• **What the task requires**
Quote these lines exactly: the one that holds "Open the Help button in 3DMark" and every line after it to the end of the material below. Skip pictures.

• **Supplied data**

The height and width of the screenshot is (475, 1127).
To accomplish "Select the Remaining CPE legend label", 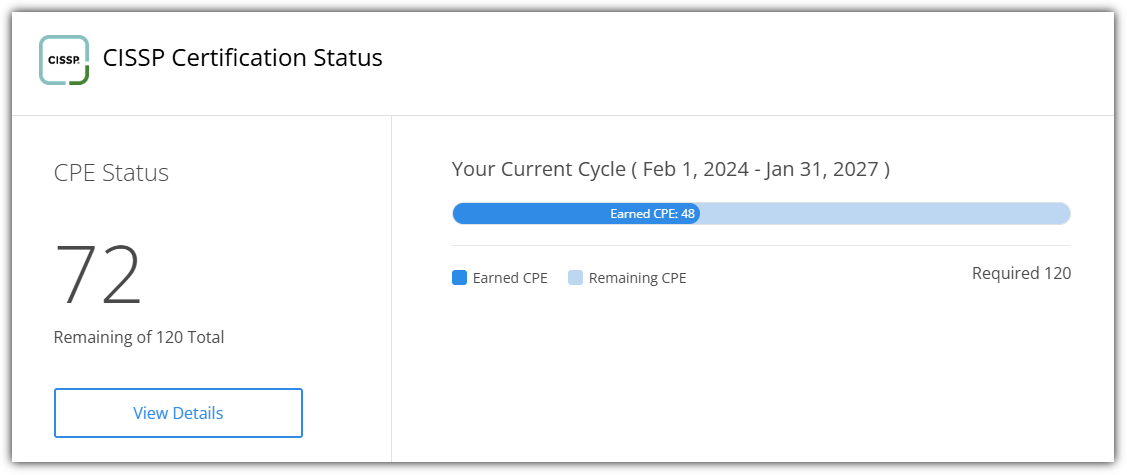I will click(x=637, y=278).
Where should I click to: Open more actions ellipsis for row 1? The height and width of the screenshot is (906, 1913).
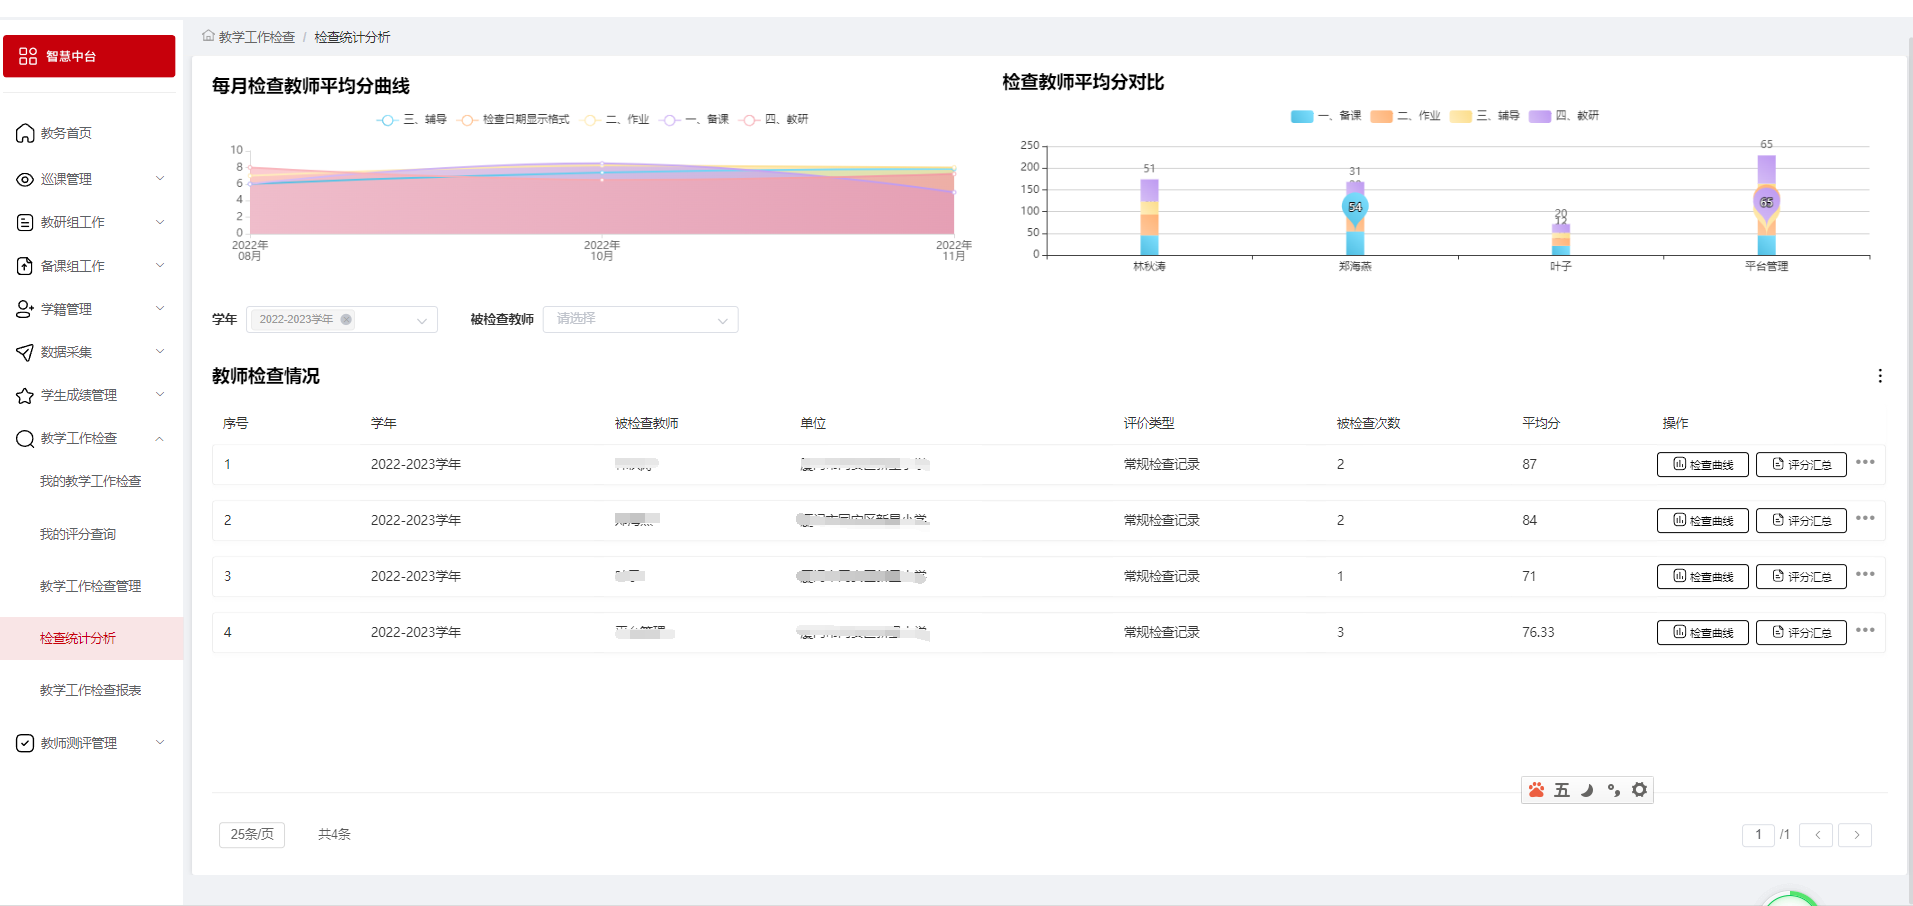point(1865,463)
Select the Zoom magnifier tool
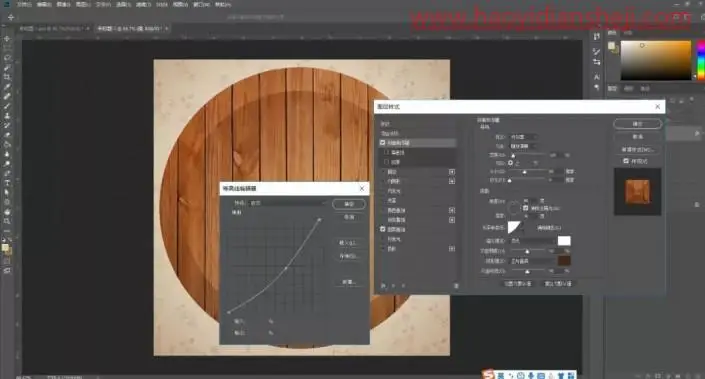Viewport: 705px width, 379px height. pos(7,221)
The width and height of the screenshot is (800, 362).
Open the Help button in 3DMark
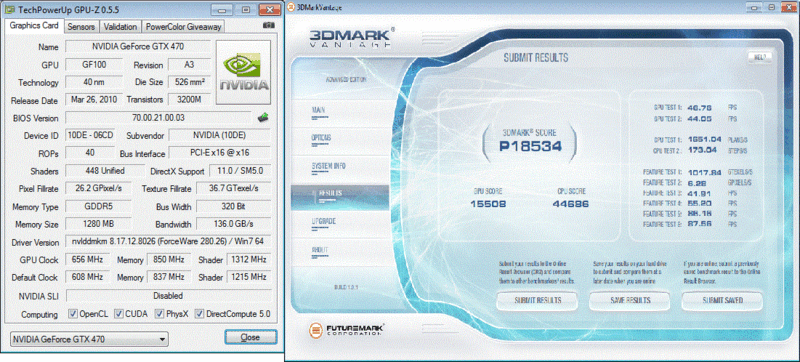click(759, 57)
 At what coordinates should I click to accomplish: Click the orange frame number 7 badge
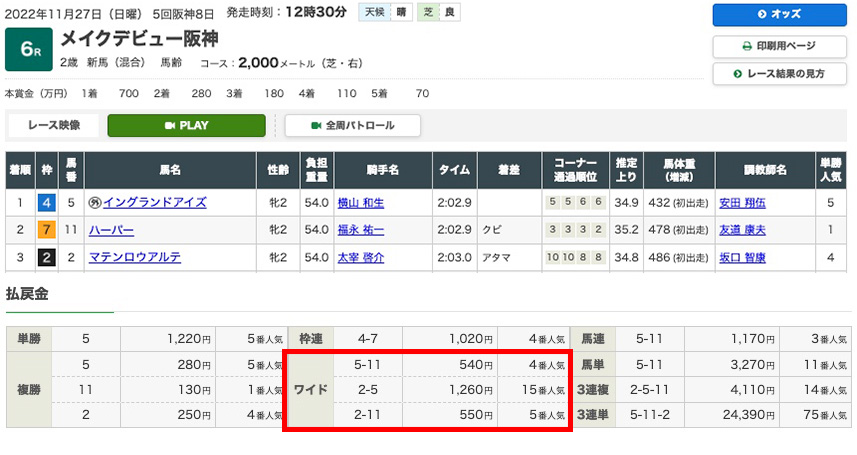46,230
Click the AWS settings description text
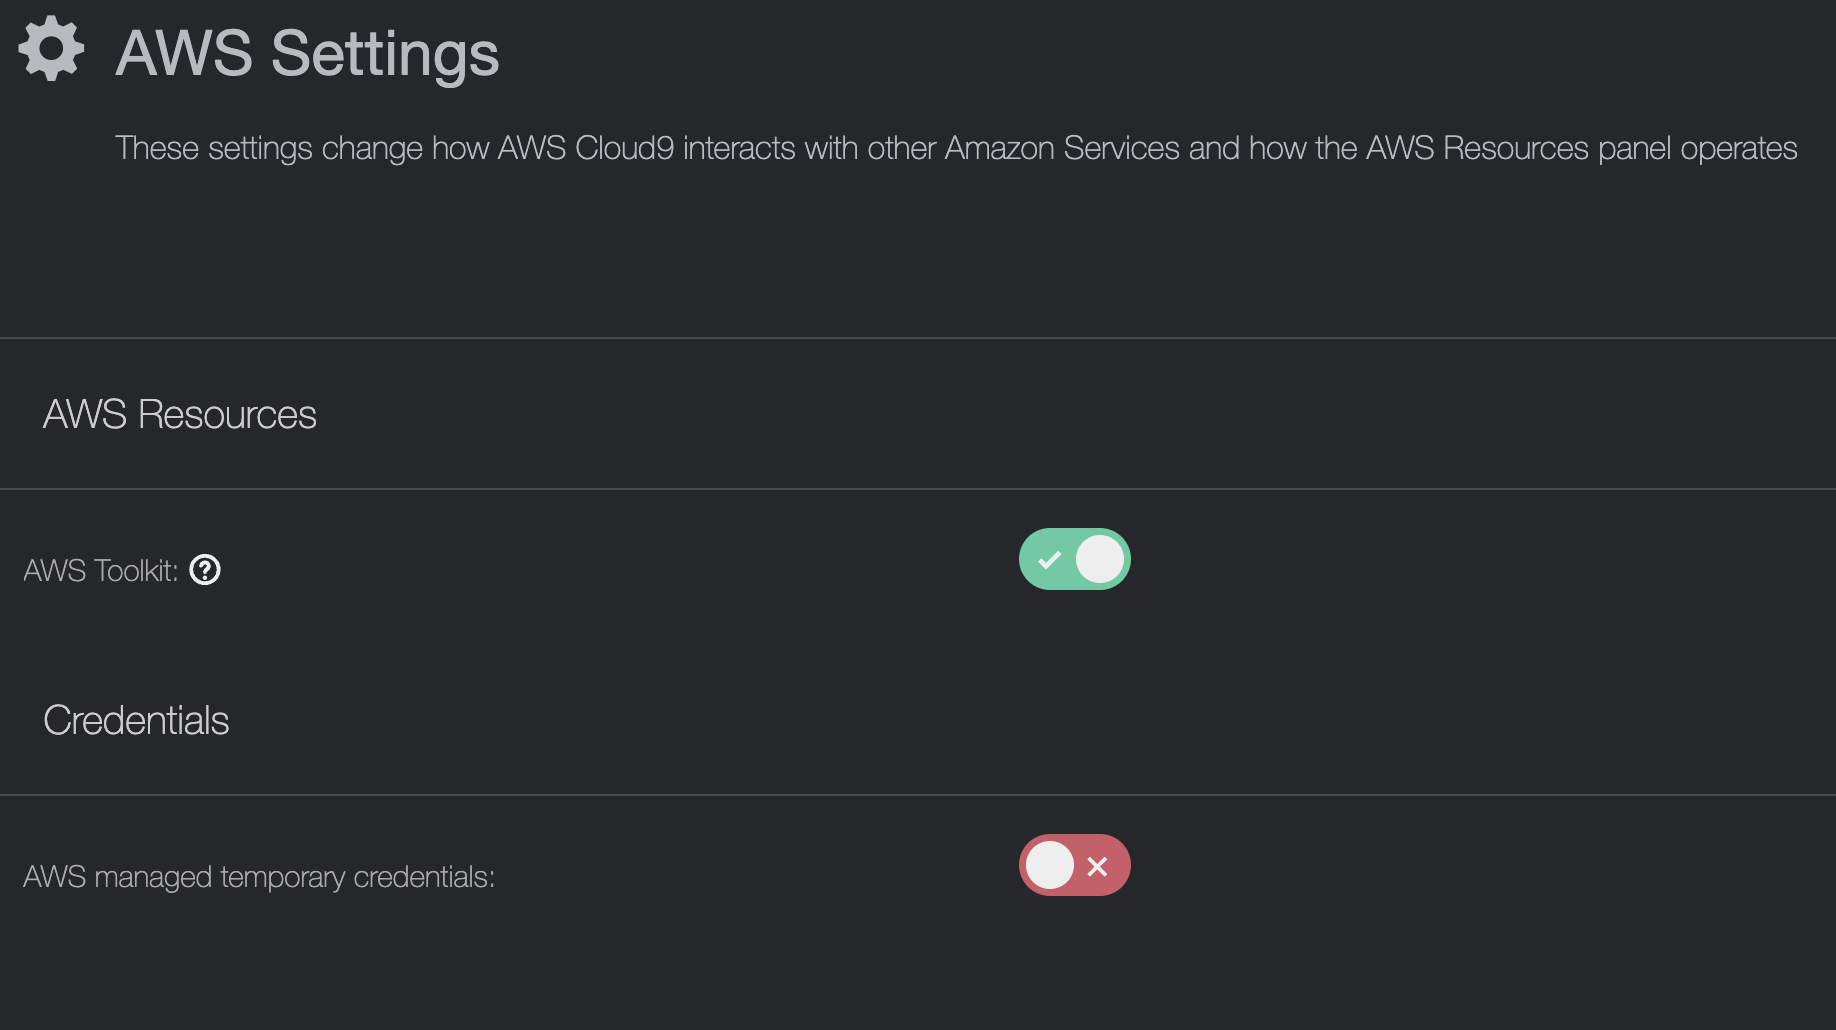Image resolution: width=1836 pixels, height=1030 pixels. 955,148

• **Task output**
Open the Help button in 3DMark
click(759, 57)
 At what coordinates should I click to accomplish: Click the orange frame number 7 badge
46,230
Click the AWS settings description text
Image resolution: width=1836 pixels, height=1030 pixels. 955,148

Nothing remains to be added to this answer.